Output the listing below as a numbered list with blank lines omitted. Start at the line that contains "For every named" and stop after the line that contains "Careers (153, 7)".
-- START OF EXTRACTED ENTRIES --
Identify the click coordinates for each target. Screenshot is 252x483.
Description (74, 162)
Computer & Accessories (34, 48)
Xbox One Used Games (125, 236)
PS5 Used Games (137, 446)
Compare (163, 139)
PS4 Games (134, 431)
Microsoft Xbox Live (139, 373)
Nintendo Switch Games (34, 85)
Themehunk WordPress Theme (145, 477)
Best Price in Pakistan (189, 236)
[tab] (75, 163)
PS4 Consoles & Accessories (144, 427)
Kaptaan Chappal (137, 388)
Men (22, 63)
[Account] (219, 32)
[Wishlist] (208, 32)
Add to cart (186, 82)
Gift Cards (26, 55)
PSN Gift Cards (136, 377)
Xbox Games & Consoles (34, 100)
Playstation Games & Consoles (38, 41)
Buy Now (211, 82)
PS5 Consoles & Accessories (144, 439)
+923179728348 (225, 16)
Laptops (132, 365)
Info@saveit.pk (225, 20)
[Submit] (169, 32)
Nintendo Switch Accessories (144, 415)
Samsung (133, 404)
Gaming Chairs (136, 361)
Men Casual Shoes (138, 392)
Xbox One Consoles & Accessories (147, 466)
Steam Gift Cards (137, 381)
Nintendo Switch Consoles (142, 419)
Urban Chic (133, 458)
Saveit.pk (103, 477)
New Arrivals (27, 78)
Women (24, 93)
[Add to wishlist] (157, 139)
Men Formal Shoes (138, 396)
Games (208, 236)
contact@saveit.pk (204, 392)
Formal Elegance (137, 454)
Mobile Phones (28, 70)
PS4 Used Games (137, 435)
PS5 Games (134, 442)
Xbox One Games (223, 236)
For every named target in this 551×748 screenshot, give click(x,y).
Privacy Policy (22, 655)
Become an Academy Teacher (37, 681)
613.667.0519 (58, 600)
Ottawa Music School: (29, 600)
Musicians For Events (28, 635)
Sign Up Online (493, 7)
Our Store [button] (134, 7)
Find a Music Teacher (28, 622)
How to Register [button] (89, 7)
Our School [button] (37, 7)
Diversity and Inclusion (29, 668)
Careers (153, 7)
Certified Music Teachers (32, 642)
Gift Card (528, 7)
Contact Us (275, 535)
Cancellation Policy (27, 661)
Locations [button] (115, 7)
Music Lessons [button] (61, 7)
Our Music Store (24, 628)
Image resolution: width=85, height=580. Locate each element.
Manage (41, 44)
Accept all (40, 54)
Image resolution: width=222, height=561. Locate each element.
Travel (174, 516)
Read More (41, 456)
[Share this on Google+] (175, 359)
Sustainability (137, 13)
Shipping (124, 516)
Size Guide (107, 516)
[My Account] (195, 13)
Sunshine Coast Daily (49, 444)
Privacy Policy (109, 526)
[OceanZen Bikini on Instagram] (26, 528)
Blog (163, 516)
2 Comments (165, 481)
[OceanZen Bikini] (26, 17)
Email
-- END OF EXTRACTED ENTRIES --
= ANSWER TO THE PROBLEM =
1. For every named target in this 551×748 screenshot, give click(x,y).
2. Privacy Policy (22, 655)
3. Become an Academy Teacher (37, 681)
4. 613.667.0519 (58, 600)
5. Ottawa Music School: (29, 600)
6. Musicians For Events (28, 635)
7. Sign Up Online (493, 7)
8. Our Store [button] (134, 7)
9. Find a Music Teacher (28, 622)
10. How to Register [button] (89, 7)
11. Our School [button] (37, 7)
12. Diversity and Inclusion (29, 668)
13. Careers (153, 7)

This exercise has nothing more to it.